(Dataset entries Opens)

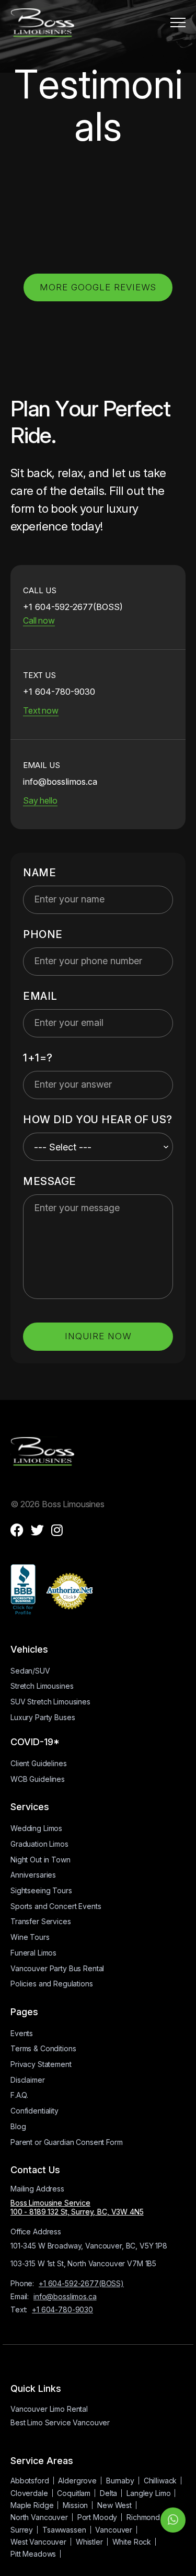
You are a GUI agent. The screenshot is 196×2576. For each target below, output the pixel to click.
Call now (39, 620)
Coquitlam (73, 2493)
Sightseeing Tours (41, 1890)
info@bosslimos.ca (65, 2296)
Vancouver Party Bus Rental (57, 1968)
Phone (43, 934)
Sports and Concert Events (55, 1906)
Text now (41, 710)
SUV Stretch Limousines (50, 1701)
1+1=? (38, 1058)
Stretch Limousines (41, 1685)
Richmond (143, 2517)
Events (21, 2033)
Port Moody (97, 2517)
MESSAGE (49, 1181)
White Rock (132, 2542)
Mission (75, 2505)
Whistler (89, 2542)
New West (114, 2505)
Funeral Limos (33, 1952)
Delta (108, 2493)
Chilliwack (160, 2480)
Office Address (35, 2231)
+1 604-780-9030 (62, 2309)
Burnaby (120, 2480)
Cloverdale (29, 2493)
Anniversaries (33, 1874)
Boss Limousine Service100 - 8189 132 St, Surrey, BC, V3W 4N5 (77, 2207)
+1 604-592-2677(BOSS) (81, 2283)
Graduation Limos (39, 1843)
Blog (18, 2126)
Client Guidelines (38, 1763)
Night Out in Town (40, 1859)
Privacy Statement (41, 2064)
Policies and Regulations (51, 1983)
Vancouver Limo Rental (49, 2408)
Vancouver (113, 2530)
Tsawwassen (64, 2530)
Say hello (40, 800)
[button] (178, 22)
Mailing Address (37, 2188)
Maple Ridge (31, 2505)
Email (40, 996)
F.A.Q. (19, 2095)
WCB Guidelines (37, 1779)
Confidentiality (34, 2110)
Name (39, 872)
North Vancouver (39, 2517)
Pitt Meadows (33, 2554)
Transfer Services (40, 1921)
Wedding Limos (36, 1828)
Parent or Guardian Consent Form (66, 2142)
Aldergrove (77, 2480)
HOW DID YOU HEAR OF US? (97, 1119)
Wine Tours (30, 1937)
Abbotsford (29, 2480)
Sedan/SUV (30, 1670)
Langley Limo (148, 2493)
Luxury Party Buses (42, 1717)
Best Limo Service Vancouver (60, 2422)
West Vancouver (38, 2542)
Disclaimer (27, 2079)
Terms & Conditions (43, 2048)
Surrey (21, 2530)
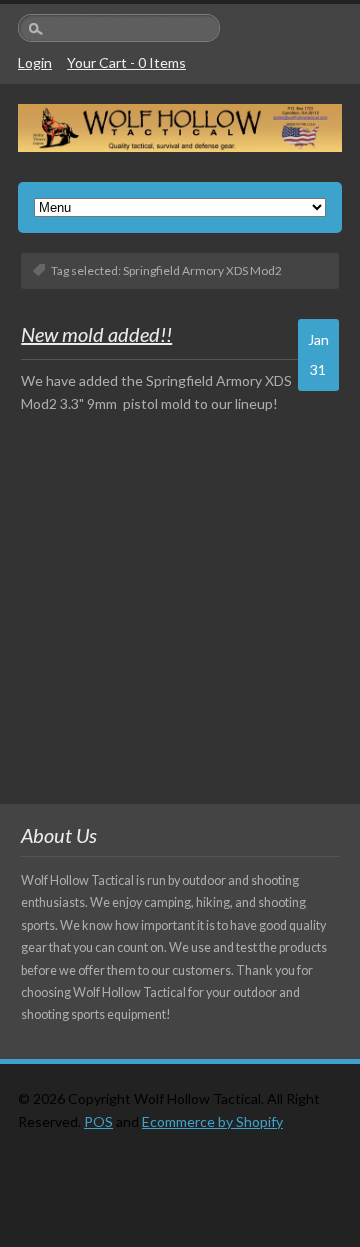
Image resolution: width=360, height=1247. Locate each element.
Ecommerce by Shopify (212, 1121)
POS (98, 1121)
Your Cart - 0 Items (126, 62)
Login (35, 62)
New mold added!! (96, 334)
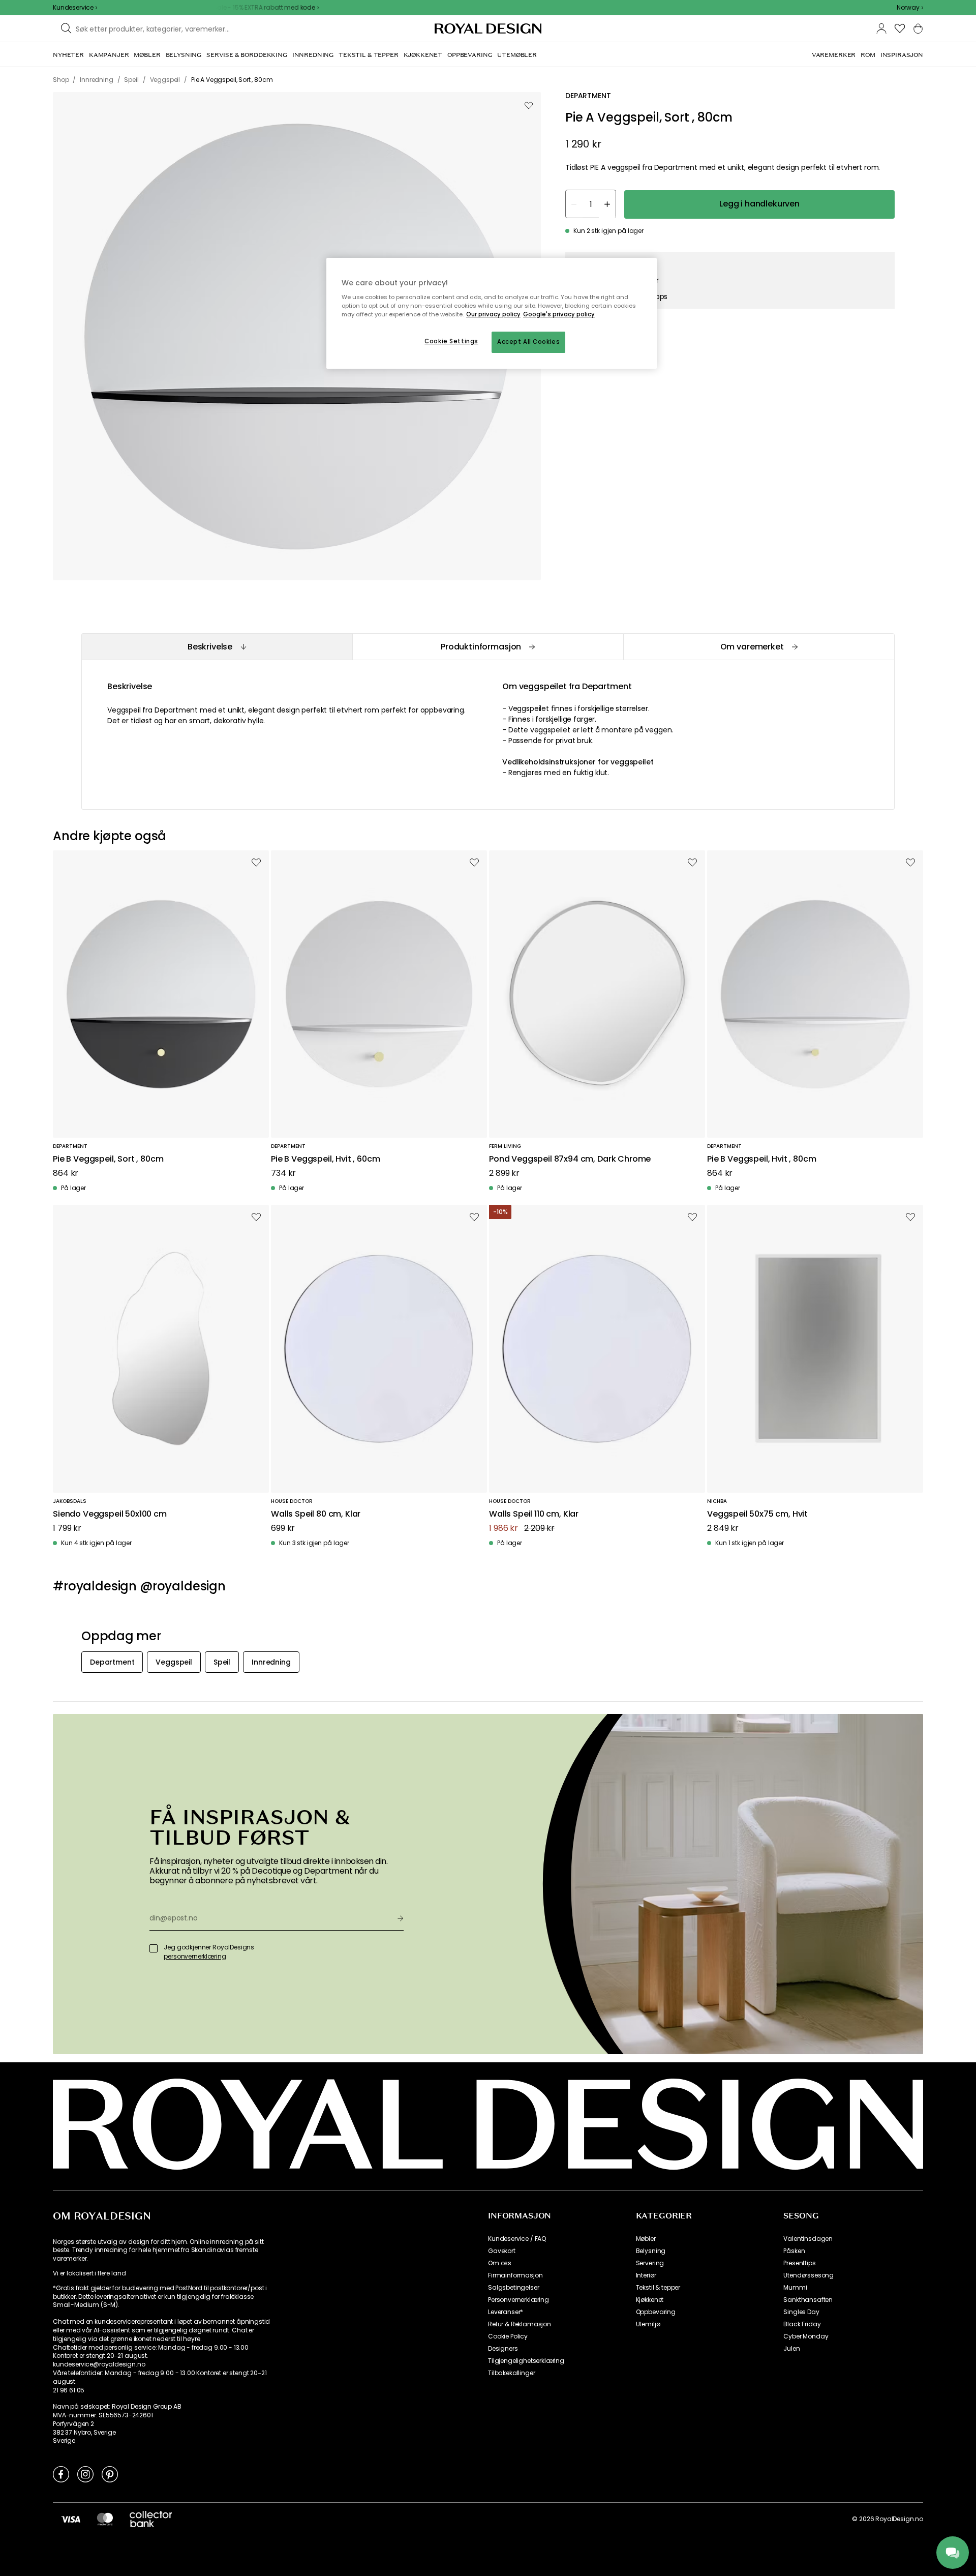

(Dataset entries Closes)

Work to be completed
The data is to be returned exactly as it stands, pictures aside.

Exercise response
You are a GUI agent. The screenshot is 196×2576. For each target below, output the pixel to click.
Call now (39, 620)
Coquitlam (73, 2493)
Sightseeing Tours (41, 1890)
info@bosslimos.ca (65, 2296)
Vancouver Party Bus Rental (57, 1968)
Phone (43, 934)
Sports and Concert Events (55, 1906)
Text now (41, 710)
SUV Stretch Limousines (50, 1701)
1+1=? (38, 1058)
Stretch Limousines (41, 1685)
Richmond (143, 2517)
Events (21, 2033)
Port Moody (97, 2517)
MESSAGE (49, 1181)
White Rock (132, 2542)
Mission (75, 2505)
Whistler (89, 2542)
New West (114, 2505)
Funeral Limos (33, 1952)
Delta (108, 2493)
Chilliwack (160, 2480)
Office Address (35, 2231)
+1 604-780-9030 (62, 2309)
Burnaby (120, 2480)
Cloverdale (29, 2493)
Anniversaries (33, 1874)
Boss Limousine Service100 - 8189 132 St, Surrey, BC, V3W 4N5 (77, 2207)
+1 604-592-2677(BOSS) (81, 2283)
Graduation Limos (39, 1843)
Blog (18, 2126)
Client Guidelines (38, 1763)
Night Out in Town (40, 1859)
Privacy Statement (41, 2064)
Policies and Regulations (51, 1983)
Vancouver Limo Rental (49, 2408)
Vancouver (113, 2530)
Tsawwassen (64, 2530)
Say hello (40, 800)
[button] (178, 22)
Mailing Address (37, 2188)
Maple Ridge (31, 2505)
Email (40, 996)
F.A.Q. (19, 2095)
WCB Guidelines (37, 1779)
Confidentiality (34, 2110)
Name (39, 872)
North Vancouver (39, 2517)
Pitt Meadows (33, 2554)
Transfer Services (40, 1921)
Wedding Limos (36, 1828)
Parent or Guardian Consent Form (66, 2142)
Aldergrove (77, 2480)
HOW DID YOU HEAR OF US? (97, 1119)
Wine Tours (30, 1937)
Abbotsford (29, 2480)
Sedan/SUV (30, 1670)
Langley Limo (148, 2493)
Luxury Party Buses (42, 1717)
Best Limo Service Vancouver (60, 2422)
West Vancouver (38, 2542)
Disclaimer (27, 2079)
Terms & Conditions (43, 2048)
Surrey (21, 2530)
Image resolution: width=360, height=1247. Locate each element.
Ecommerce by Shopify (212, 1121)
POS (98, 1121)
Your Cart - 0 Items (126, 62)
Login (35, 62)
New mold added!! (96, 334)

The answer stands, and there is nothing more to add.